Welcome to Part 13 of my Living a Simple Life series! If you would like to read previous “installments,” click on the “Simple Living Series” tab at the top of the page. Over the course of writing these posts, I have loved getting to know some of you better, as you have left your thoughts and comments for me. Thank you!
In living a Simple Life, I have learned to cherish memories, experiences, and emotions. I choose to live honestly, instead of allowing a society obsessed with comfort to exert control over my life by insisting that I must dwell in a life of platitudes and denial. I can live freely, observing anniversaries of both joy and grief, experiencing seasons with an openness to all God has for me.
As I dropped a birthday card in the mail yesterday morning for a dear little friend, the dates on the calendar stared back at me. I remembered the day of her birth, and memories filled my heart. I have such joy in experiencing summertime this year with my little girl, as it is her first summer as a toddler! What a dream come true! Even now, I can hear her giggles. And yet, summer has always been a bittersweet time of remembrance.

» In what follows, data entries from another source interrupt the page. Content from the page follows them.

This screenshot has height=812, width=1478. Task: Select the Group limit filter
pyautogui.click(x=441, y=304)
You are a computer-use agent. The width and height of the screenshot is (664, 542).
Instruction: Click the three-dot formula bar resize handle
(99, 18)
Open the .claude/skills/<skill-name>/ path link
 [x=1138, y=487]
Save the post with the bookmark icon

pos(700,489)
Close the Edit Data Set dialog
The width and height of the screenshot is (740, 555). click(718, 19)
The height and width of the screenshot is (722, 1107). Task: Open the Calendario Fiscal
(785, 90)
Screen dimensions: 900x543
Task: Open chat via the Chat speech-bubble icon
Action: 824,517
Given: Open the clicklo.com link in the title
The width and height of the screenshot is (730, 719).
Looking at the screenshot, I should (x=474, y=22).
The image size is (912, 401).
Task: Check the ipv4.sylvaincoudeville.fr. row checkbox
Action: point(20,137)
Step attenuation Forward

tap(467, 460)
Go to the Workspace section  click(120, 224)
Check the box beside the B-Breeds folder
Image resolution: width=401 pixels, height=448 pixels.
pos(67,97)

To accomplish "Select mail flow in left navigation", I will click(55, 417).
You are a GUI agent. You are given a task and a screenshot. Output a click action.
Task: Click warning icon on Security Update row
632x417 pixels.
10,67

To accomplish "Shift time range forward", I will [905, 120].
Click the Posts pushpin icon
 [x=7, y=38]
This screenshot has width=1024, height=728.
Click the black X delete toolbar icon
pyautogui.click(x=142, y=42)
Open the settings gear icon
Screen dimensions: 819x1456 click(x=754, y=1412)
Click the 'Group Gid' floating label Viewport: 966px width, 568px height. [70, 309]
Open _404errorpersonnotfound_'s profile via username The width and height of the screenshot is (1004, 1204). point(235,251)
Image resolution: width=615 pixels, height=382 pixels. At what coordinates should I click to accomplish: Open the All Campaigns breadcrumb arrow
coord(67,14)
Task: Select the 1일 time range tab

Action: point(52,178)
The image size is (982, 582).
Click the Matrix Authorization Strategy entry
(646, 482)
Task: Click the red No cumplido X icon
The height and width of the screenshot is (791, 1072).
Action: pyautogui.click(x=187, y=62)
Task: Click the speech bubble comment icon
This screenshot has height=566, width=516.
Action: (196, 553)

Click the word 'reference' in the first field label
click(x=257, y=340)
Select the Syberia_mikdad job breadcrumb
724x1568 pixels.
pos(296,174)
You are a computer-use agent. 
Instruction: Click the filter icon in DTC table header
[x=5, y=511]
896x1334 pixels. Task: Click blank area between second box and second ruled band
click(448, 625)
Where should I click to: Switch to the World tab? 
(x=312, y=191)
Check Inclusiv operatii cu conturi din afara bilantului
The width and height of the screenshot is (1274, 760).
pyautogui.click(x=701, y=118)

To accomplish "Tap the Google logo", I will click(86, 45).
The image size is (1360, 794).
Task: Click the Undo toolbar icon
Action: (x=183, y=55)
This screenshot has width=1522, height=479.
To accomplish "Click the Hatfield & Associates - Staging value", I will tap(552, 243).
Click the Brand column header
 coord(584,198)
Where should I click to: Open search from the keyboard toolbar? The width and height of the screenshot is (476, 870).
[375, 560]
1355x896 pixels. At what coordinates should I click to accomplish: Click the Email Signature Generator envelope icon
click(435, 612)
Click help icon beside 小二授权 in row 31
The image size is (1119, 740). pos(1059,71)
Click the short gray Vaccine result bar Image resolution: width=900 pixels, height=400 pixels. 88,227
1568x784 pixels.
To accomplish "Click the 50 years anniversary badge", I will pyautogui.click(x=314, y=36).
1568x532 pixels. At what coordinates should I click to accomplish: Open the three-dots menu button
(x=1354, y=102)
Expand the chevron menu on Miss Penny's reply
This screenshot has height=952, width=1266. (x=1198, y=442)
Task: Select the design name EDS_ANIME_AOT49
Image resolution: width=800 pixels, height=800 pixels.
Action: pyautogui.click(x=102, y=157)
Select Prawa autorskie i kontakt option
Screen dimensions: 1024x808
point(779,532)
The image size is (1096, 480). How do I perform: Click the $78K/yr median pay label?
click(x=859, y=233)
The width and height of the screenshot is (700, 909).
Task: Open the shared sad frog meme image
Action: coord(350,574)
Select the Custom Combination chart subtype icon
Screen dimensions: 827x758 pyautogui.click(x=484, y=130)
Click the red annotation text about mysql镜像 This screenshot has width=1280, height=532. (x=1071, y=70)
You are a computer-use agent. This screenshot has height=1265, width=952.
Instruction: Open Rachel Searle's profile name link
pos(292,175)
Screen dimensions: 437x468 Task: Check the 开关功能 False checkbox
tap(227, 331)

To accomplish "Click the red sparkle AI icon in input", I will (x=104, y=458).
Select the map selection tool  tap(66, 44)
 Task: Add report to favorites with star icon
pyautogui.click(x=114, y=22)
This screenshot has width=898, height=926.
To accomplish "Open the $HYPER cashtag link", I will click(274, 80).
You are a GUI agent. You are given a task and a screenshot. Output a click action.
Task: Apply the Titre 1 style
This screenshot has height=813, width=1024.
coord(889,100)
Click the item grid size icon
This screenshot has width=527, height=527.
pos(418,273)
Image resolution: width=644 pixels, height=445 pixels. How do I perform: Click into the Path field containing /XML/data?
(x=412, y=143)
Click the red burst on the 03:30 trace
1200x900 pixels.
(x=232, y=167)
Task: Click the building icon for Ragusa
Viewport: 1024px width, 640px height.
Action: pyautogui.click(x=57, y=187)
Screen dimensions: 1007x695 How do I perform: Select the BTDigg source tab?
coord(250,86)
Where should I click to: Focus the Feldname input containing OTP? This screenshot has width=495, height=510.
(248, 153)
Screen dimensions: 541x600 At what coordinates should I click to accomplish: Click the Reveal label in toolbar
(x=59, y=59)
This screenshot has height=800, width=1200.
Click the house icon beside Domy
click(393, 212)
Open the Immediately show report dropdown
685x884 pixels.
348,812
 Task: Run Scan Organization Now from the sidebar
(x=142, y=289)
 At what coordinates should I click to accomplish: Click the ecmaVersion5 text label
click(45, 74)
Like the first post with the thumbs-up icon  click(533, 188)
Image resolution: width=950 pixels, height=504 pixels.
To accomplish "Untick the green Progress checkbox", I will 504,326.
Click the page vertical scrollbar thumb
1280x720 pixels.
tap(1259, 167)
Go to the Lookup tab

Our first baby was due to be born in July 2005, just in time for her Daddy’s birthday. After years of infertility, we looked forward to that summer with such anticipation. We cherished the ultrasounds of seeing her heart beating. We laughed as my belly grew to accommodate her life and we had to adjust our hugs around “the bump” of her presence. Our joy was cut short, though, as we released this precious little life in January of that year. In a surreal blur of grieving and celebrating her life, we named her Màiré Dolcè which means “Bitter Sweet.”
As the year somehow went by, I wept at the frequent sight of summer babies- knowing I would not be able to find the familiar face I sought in each of them, and could see only in my dreams. I remember one summer day, we spontaneously decided to make a visit to our little friend soon after her joyous birth. As close friends, we peeked into the open door when our knocks went unanswered (perhaps the baby was sleeping?), and realized no one was home.
An empty bassinet stood in their living room, jolting me in its reality. I stood and wept in the shadows. I did not begrudge my friends the blessing they held (especially since they’ve experienced deep loss as well); I just wanted my own little one to share life with her.
My body took quite awhile to physically recover and adjust to the unexpected season of loss, and mothering instincts set in full force; refusing to acknowledge there was no little one needing regular feedings. At night, in my fitful dreams of a beautiful baby girl, I would awaken regularly to the imagined sound of her cries. My arms physically ached with the instinctual desire to hold my little one.
A year passed, and the next summer, I was greeted by a positive pregnancy test! (More of this experience is described in Part 1). As the doctor mulled over test results over the following weeks, she suggested the presence of twins, and the discouraging news that we were likely losing at least one of them. As the tests continued during that hot summer, we eventually knew that we once again were facing a complete loss of the pregnancy. With a couple of friends’ discrete prayer support, God met us in His all-sufficient grace and comfort during another summer of grief.
Since we were in the midst of an emotionally-charged adoption journey, we were unable to share the news of our pregnancy/loss with our families, without jeopardizing our adoption. To this day, we refer to that time as being “like Moses,” hidden away. Although, the hiding was done to preserve the joy we knew was coming in our still unknown, but promised little one to come later that year (whom we now hold!). We clung to the hope that God would fulfill His promise placed on so many people’s hearts, that our baby would indeed arrive that year (and she did!).
My babies are forgotten or unknown to many, I’m sure. However, their memory always accompanies and defines me, as their mother. Going about life now with a daughter in my arms, I am frequently faced with questions I haven’t been sure how to answer. (“Is she your first baby?” or “How many kids do you have?”) I finally realized that my discomfort in answering the questions usually stemmed from feeling like I was obligated to be dishonest; pressured into telling people “what they wanted to hear.”
Lately, I have allowed myself the freedom to converse freely with others, simply sharing what I feel to be appropriate, yet honest. I do not need to place a burden of embarrassment or shame upon myself.
In being honest, I have relinquished my life into God’s hands, and allowed myself to listen to the Holy Spirit’s promptings upon my heart during a conversation. I am often given the opportunity to share God’s work in my life through these experiences, if I acknowledge them.
It is a treasure to be able to share the precious gifts God has given me in both motherhood and grief. I can allow Him to “deepen my soul,” and in doing so, I can experience a depth of life that I would not have had otherwise. I can live a life of simplicity with Christ, instead of a shallow life that is comfortable on the surface, and yet complicated by the clutter of the world.